START Data in this exercise
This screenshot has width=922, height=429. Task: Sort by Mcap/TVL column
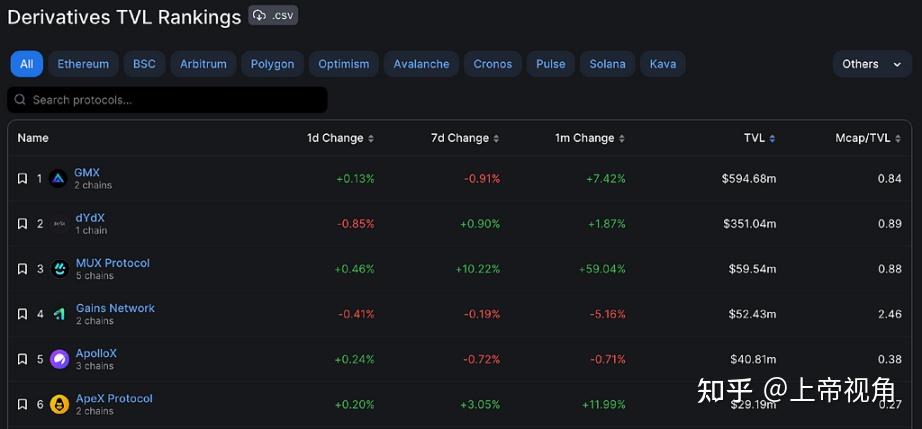pos(867,138)
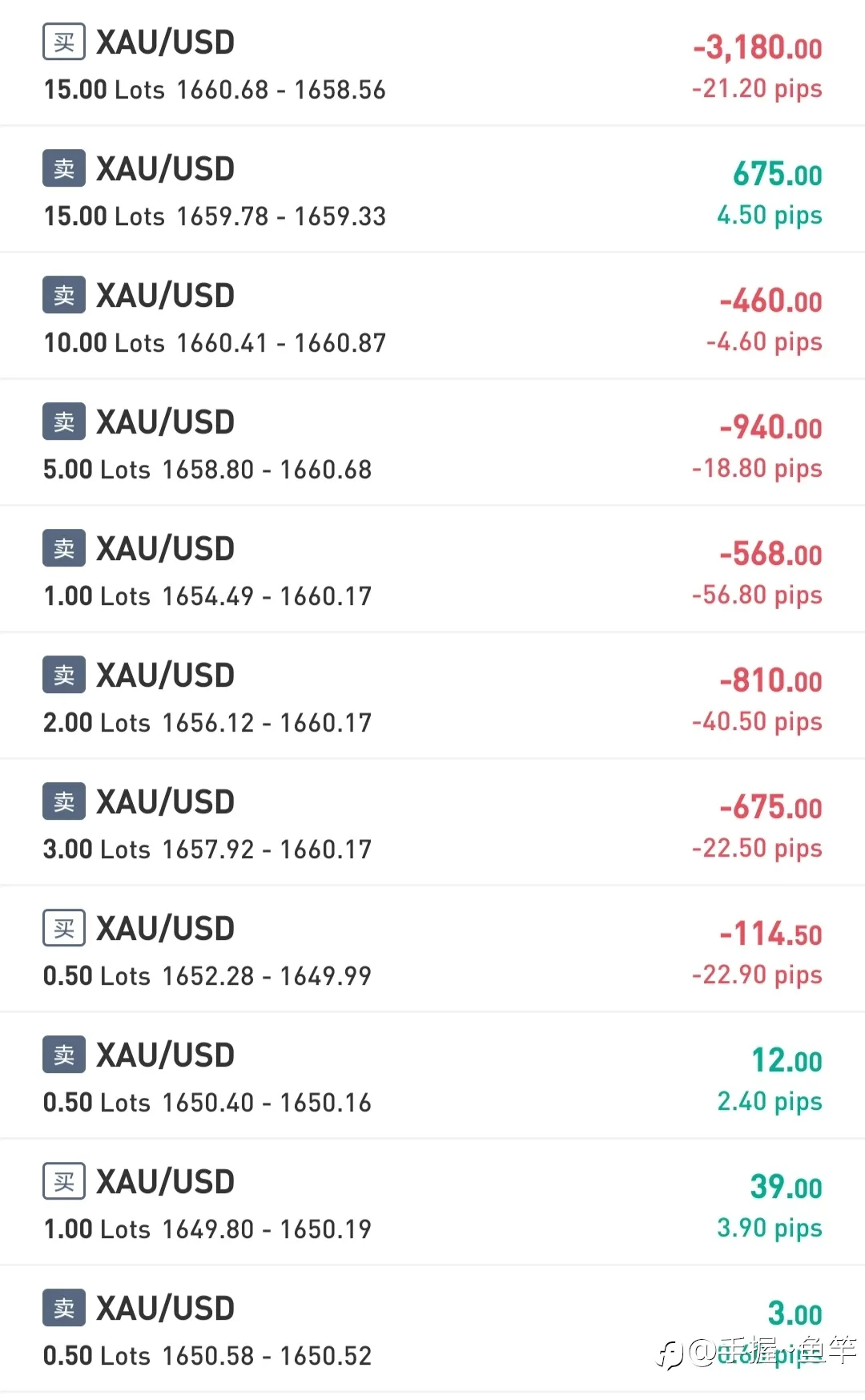Screen dimensions: 865x1400
Task: Tap the sell icon on the 1650.40 trade
Action: (x=64, y=1055)
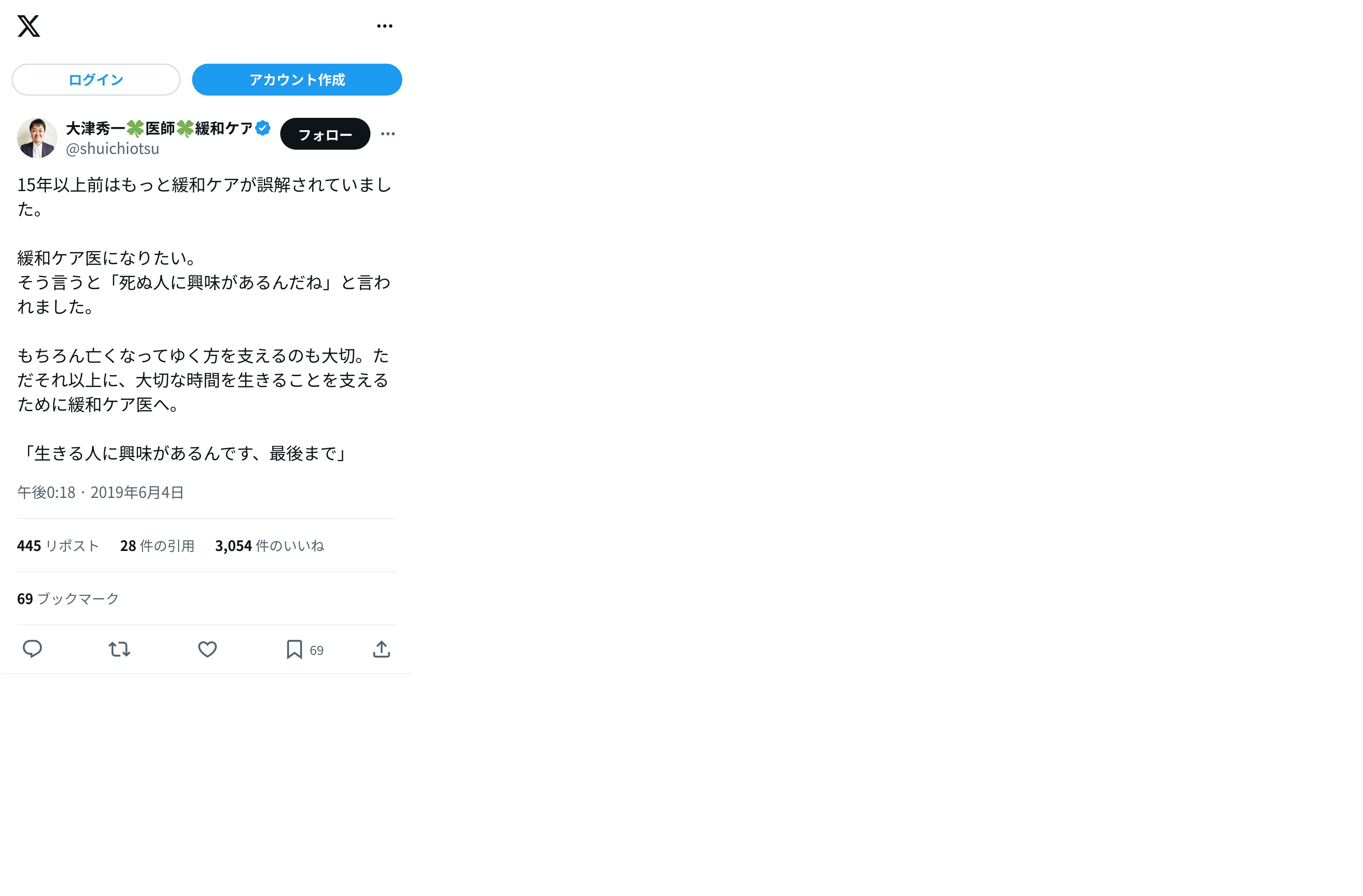
Task: Toggle the フォロー follow button
Action: pos(325,134)
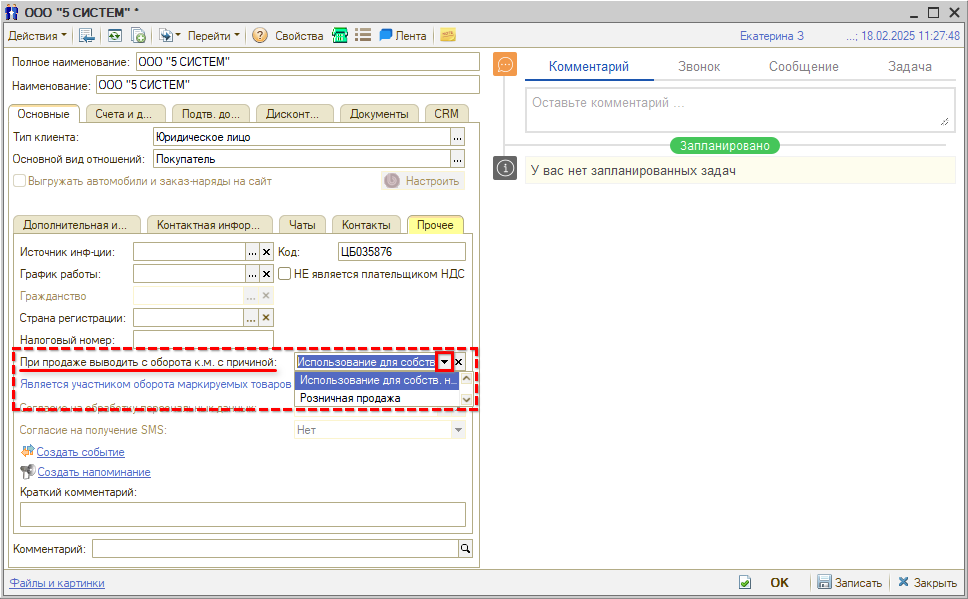Switch to the Контакты tab
The height and width of the screenshot is (599, 968).
[366, 225]
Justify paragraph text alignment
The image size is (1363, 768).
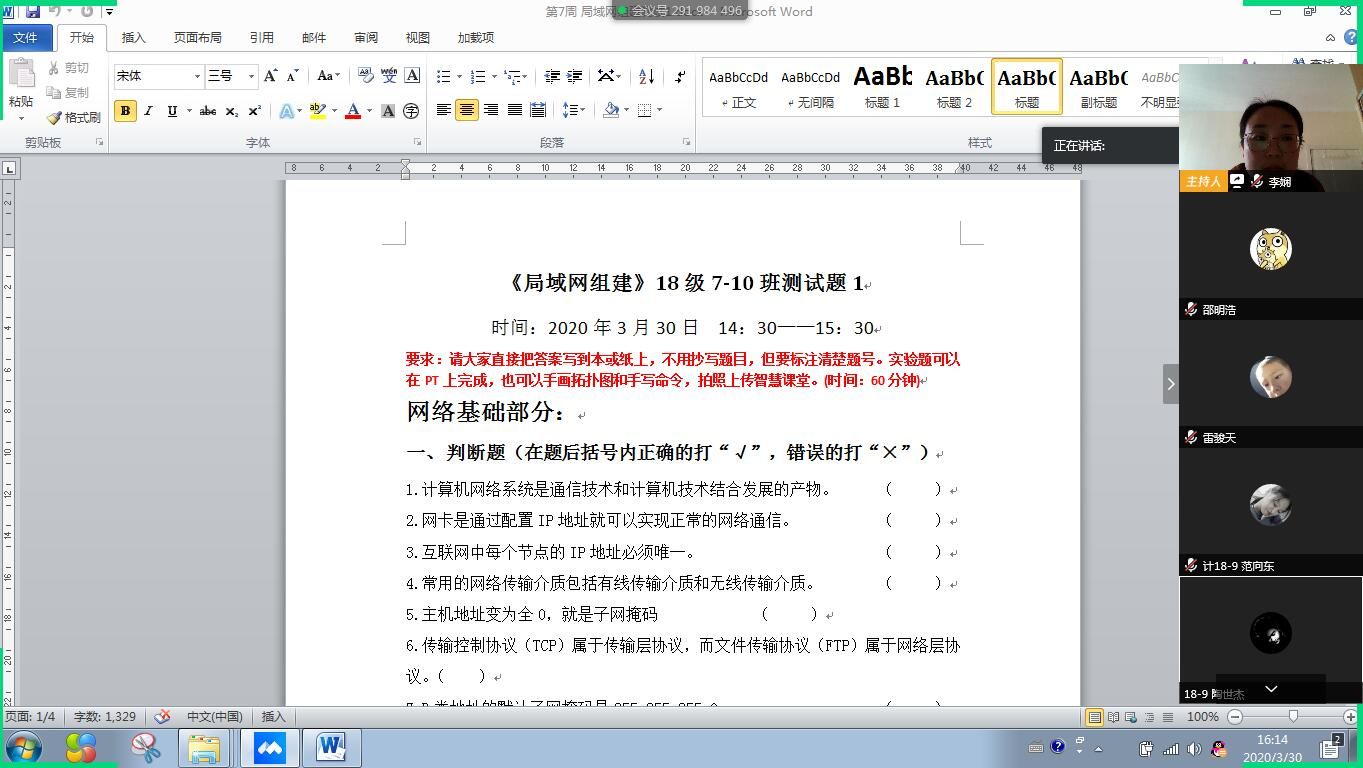(514, 110)
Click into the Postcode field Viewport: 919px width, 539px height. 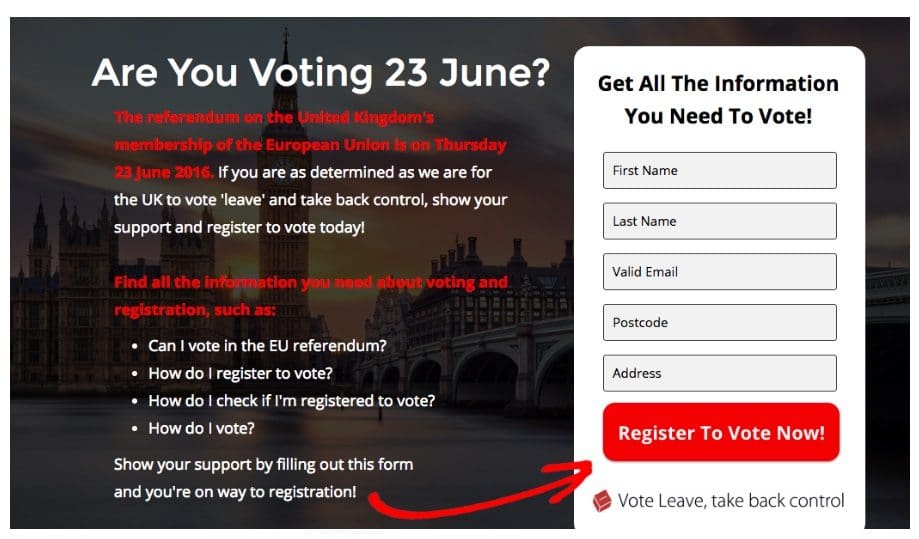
END Data in this exercise
**Task**
The images are to be left out; every line above should be set down exactly.

**Finished exercise**
This screenshot has width=922, height=429. Task: Sort by Mcap/TVL column
pos(867,138)
Screen dimensions: 865x1400
Task: Tap the sell icon on the 1650.40 trade
Action: (x=64, y=1055)
Task: Toggle the フォロー follow button
Action: pos(325,134)
Switch to the Контакты tab
The height and width of the screenshot is (599, 968).
[366, 225]
Justify paragraph text alignment
The image size is (1363, 768).
(514, 110)
Click into the Postcode field Viewport: 919px width, 539px height. 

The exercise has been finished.